* Exercise
Begin with the line below holding "You are a computer-use" and go on through the line holding "settings with the", duplicating each line exactly and leaving out pictures.

*** Opening Recorded information ***

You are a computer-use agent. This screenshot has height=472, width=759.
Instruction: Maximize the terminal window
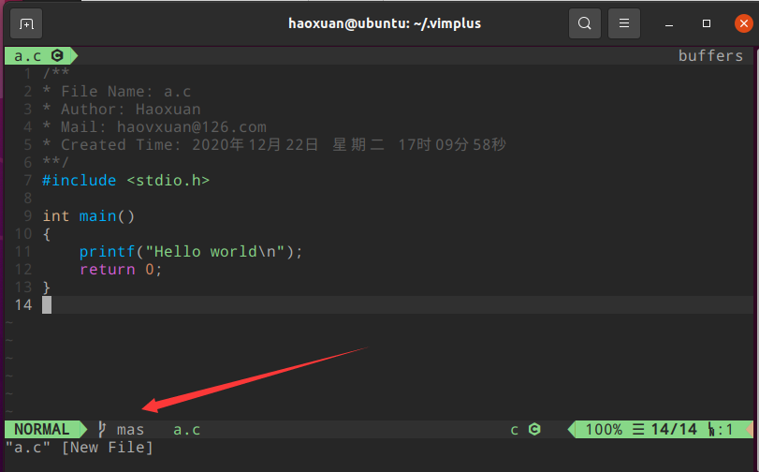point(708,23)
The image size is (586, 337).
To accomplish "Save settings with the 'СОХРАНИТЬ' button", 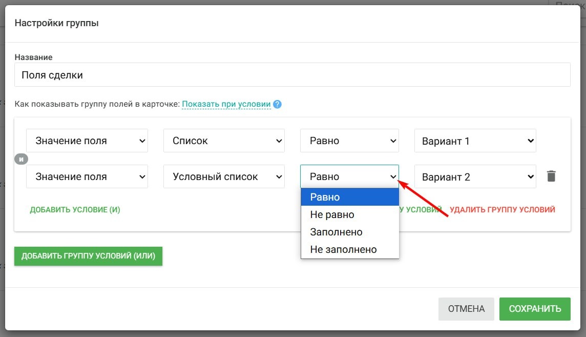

*** Closing Recorded information ***
*** Opening Recorded information ***

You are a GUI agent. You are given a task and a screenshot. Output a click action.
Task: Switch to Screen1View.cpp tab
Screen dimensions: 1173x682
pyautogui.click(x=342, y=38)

*** Closing Recorded information ***

* Solution
You are a computer-use agent. This screenshot has height=472, width=759.
Instruction: Maximize the terminal window
point(708,23)
The image size is (586, 337).
To accomplish "Save settings with the 'СОХРАНИТЬ' button", 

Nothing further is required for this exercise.